Mayor Adams has been obsessed with getting city workers back into the office and back to midtown — so obsessed that his December 14 press conference with Governor Kathy Hochul began with a discussion of revitalizing lower Manhattan and Midtown. Adams is inflexible on this point, demanding that city workers return to the office despite the persistence of flexible work in private sector and state workplaces. As a result, nineteen thousand municipal workers have left since 2020, twenty-one thousand vacancies currently exist, and agencies continue to have problems retaining workers. The inflexibility in office work policy is often cited by workers as one of the reasons they left.

Adams’s insistence that only the Central Business District needs revitalization demonstrates his disdain for New York City’s residential, noncentral neighborhoods, many of which blossomed during the pandemic. And Adams’s refusal to recognize the fundamental importance of local libraries to local neighborhoods reflects this disdain for the actual places where New Yorkers live, gather, and build communities.

Adams is also obsessed with public safety and crime. This move to cut library funding is puzzling in light of this goal.

Libraries create public spaces, promote literacy, and give young people information, activities, and opportunities. (Consider, for example, the NYPL’s program to help young people apply to college and the Brooklyn Public Library’s career assistance center). And New York public schools often do not have functioning libraries according to state standards, with 60 percent of schools lacking a library media specialist and over 40 percent lacking any library space at all. (Many public school teachers spend their own money to create libraries in their classroom to get paper books for their students).

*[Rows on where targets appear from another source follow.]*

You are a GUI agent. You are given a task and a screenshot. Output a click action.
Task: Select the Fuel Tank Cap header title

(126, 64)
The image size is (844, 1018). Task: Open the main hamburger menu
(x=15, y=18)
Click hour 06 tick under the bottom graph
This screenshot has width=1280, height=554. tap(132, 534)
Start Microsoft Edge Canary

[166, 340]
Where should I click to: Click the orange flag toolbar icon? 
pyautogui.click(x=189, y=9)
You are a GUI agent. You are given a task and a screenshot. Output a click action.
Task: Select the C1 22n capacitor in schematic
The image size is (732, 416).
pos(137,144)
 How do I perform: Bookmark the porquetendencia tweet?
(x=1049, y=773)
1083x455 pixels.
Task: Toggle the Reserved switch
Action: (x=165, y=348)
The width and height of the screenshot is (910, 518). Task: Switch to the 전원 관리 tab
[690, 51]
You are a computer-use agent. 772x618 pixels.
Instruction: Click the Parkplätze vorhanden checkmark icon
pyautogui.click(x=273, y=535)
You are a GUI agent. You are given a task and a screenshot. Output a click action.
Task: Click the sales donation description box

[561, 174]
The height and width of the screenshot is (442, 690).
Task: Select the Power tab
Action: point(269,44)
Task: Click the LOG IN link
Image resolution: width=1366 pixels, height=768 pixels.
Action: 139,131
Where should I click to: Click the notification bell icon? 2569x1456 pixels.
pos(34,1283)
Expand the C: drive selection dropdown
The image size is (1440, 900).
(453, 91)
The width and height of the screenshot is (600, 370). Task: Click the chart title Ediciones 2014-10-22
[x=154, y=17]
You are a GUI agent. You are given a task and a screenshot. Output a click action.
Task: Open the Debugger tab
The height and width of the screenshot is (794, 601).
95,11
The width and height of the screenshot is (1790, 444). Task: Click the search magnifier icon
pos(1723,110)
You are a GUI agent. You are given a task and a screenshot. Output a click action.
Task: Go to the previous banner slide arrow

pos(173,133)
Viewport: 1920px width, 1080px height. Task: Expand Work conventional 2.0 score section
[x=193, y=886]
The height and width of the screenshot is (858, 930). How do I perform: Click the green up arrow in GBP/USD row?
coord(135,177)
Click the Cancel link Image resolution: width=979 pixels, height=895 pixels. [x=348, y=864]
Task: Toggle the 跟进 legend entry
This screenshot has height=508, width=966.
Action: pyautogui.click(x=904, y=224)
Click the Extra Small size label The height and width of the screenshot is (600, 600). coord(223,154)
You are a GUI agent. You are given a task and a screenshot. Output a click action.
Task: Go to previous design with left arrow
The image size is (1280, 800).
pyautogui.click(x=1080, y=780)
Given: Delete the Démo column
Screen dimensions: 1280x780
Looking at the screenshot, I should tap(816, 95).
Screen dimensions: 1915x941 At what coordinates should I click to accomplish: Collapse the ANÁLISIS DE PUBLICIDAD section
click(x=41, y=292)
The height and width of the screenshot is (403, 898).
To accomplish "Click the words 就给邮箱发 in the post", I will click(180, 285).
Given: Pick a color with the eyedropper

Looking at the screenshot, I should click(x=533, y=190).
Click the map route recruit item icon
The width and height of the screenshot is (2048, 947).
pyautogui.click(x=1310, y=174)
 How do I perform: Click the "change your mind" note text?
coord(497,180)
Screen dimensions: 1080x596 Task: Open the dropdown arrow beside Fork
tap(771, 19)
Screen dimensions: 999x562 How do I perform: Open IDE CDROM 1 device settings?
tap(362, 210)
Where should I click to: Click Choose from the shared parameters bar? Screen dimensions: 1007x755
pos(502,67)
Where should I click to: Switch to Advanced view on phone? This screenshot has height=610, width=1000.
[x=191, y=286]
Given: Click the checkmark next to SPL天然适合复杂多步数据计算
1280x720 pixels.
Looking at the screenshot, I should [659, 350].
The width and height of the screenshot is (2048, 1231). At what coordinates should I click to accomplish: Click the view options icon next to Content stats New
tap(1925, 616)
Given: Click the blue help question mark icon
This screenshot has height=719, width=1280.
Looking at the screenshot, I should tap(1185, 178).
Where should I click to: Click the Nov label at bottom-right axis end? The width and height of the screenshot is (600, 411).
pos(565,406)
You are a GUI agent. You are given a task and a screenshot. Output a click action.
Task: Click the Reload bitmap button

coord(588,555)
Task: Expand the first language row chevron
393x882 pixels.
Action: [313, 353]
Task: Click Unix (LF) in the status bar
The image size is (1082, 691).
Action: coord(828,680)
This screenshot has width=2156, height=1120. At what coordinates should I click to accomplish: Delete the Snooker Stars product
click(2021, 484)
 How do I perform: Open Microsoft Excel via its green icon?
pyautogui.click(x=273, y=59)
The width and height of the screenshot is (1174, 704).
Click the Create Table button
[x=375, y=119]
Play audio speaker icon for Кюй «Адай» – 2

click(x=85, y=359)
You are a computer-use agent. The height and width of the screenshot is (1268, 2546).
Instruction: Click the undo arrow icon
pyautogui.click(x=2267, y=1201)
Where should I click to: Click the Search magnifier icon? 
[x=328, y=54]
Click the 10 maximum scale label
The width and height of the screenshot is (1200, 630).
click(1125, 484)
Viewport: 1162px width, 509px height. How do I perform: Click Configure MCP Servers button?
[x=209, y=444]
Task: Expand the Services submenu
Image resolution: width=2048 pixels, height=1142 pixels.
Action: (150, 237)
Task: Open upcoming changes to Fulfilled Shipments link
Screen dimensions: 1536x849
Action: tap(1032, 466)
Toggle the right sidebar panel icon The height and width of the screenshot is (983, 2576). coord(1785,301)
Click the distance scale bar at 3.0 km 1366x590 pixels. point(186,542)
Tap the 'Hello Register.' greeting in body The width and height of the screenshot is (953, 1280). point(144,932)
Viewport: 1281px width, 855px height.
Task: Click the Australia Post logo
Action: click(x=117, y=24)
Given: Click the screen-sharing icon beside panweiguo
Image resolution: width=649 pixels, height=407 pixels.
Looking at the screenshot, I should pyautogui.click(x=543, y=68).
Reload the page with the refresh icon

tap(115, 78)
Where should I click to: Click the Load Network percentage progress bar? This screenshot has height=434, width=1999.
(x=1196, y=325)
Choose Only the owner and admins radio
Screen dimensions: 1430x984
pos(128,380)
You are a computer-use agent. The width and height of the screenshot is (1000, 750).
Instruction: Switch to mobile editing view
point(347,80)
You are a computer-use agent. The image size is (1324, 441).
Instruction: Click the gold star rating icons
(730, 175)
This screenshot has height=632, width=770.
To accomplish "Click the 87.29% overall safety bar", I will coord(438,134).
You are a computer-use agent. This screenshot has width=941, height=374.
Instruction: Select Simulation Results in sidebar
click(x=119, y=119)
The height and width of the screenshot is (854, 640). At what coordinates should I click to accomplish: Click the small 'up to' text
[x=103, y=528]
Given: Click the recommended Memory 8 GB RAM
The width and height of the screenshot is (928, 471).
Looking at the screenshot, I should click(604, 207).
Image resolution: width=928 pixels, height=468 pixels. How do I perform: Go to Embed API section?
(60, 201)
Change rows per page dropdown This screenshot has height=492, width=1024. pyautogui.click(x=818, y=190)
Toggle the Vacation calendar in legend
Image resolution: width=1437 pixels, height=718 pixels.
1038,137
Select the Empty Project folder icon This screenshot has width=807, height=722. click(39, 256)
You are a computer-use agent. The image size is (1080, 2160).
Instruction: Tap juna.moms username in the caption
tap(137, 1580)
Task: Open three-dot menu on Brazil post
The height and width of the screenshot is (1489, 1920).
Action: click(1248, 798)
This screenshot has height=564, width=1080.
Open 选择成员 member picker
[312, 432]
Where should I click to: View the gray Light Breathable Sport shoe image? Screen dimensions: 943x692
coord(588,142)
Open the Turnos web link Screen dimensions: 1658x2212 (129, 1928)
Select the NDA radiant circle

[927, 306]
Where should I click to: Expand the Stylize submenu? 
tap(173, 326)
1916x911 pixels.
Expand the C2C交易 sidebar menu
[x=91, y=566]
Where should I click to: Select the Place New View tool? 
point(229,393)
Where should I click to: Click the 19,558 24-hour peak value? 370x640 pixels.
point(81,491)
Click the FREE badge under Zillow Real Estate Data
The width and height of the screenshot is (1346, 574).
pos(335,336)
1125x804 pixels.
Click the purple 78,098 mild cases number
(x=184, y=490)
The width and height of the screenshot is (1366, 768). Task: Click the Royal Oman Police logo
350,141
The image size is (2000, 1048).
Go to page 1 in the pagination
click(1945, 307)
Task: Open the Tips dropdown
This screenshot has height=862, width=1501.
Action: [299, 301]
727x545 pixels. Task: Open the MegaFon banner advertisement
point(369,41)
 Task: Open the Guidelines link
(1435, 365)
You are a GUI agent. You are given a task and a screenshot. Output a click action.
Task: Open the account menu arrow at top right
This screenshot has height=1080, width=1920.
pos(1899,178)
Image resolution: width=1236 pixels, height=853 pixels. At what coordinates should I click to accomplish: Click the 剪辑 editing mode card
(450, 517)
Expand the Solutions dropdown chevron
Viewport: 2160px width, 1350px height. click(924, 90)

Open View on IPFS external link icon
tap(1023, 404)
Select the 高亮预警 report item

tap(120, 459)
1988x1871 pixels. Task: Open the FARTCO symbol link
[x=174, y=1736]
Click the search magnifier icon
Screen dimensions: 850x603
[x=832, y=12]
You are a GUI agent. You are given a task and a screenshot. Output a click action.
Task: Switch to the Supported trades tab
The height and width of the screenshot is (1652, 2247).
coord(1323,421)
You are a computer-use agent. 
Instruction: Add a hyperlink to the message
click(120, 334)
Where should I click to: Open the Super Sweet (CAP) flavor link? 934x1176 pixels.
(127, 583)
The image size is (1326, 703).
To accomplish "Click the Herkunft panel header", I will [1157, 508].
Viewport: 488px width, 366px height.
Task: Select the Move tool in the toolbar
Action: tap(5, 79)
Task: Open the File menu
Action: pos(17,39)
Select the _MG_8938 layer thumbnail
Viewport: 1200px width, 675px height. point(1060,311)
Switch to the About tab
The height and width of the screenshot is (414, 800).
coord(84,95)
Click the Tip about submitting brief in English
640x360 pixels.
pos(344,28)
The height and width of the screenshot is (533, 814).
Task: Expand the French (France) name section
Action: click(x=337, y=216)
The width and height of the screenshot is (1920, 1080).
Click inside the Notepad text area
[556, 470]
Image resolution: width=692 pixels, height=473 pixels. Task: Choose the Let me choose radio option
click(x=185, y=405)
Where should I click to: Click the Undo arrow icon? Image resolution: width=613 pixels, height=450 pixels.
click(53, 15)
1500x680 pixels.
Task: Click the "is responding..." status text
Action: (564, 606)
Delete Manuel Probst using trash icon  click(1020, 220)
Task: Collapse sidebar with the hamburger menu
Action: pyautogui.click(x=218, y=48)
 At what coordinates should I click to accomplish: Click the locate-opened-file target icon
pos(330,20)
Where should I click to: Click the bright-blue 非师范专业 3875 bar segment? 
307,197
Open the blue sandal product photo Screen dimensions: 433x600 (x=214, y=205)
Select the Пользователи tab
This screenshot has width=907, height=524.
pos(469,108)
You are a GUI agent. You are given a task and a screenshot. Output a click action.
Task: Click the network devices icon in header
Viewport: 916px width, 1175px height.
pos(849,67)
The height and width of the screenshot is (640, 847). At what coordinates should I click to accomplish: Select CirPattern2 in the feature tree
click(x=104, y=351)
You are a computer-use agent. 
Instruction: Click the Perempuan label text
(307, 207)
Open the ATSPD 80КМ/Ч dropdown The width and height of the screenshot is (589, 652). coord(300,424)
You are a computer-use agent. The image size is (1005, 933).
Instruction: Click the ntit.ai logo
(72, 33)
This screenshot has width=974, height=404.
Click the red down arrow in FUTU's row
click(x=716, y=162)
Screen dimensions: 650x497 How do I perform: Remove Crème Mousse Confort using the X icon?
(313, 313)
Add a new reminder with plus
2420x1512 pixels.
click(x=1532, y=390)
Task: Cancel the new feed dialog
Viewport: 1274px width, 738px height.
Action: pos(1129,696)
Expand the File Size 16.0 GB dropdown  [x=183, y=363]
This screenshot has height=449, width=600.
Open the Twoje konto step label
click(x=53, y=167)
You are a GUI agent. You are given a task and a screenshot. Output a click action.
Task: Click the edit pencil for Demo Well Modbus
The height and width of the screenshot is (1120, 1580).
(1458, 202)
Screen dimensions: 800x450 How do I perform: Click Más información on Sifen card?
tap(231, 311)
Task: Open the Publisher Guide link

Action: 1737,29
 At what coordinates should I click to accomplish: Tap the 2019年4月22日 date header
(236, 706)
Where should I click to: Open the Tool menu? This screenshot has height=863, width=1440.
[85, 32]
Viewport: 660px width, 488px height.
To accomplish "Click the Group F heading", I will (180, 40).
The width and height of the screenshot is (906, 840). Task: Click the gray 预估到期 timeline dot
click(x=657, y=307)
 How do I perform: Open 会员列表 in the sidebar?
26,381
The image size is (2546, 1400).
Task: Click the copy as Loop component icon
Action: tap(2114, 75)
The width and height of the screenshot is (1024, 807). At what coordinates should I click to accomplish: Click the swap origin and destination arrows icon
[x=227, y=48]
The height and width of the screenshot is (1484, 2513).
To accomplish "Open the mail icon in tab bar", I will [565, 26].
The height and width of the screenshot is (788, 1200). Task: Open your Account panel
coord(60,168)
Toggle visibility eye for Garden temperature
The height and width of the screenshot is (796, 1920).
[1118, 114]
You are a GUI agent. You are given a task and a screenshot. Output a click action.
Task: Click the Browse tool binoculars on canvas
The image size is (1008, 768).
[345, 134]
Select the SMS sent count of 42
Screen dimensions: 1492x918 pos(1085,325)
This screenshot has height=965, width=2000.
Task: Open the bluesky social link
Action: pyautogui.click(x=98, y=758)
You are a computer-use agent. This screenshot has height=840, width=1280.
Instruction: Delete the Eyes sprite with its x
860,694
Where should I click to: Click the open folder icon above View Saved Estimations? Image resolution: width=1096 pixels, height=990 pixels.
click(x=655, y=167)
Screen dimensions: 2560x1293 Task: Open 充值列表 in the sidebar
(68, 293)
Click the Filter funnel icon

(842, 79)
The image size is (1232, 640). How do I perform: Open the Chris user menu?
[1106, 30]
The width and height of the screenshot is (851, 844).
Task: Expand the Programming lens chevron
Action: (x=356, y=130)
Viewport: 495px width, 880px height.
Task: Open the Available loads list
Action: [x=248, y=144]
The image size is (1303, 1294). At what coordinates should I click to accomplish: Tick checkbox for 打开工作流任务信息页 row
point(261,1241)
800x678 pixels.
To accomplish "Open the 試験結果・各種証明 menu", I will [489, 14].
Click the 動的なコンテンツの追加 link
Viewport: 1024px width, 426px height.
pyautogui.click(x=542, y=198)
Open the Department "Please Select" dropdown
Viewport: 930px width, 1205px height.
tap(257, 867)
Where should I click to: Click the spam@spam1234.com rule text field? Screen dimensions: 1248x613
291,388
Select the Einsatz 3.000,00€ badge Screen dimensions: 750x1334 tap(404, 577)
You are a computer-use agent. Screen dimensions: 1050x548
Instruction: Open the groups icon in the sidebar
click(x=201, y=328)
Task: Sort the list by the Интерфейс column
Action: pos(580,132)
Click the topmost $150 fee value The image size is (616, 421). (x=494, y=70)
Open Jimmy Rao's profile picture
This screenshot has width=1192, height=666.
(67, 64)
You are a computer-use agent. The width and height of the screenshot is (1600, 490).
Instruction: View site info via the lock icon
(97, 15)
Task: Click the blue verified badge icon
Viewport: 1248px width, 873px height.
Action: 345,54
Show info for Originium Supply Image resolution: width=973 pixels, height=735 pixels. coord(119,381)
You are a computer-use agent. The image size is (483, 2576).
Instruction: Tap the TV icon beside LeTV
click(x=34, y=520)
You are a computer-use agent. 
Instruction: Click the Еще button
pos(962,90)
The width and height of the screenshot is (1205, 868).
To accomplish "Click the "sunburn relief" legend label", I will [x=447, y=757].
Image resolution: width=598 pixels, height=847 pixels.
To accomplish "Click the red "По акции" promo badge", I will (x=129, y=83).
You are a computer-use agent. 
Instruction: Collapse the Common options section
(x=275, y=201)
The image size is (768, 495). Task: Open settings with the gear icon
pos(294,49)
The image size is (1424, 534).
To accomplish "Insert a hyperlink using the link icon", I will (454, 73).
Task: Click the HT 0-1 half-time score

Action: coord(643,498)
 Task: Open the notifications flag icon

Criminologists have long pointed to the importance of afterschool, community activities to prevent both juvenile and adult criminal risk factors.

The decimation of the rich, active, and socially beneficial library system by the austerity-obsessed technocratic justifications of the Adams administration will further increase social inequality and worsen the social supports in place to enrich the lives of working people who live in the city. While Adams decries the reduction in tax revenue, his program is gutting a democratic cultural institution that supports the arts, entrepreneurship, and civic engagement. His callous approach to “fiscal discipline” will irreparably harm our city’s formerly robust welfare state, one that socialists must fight to protect and expand.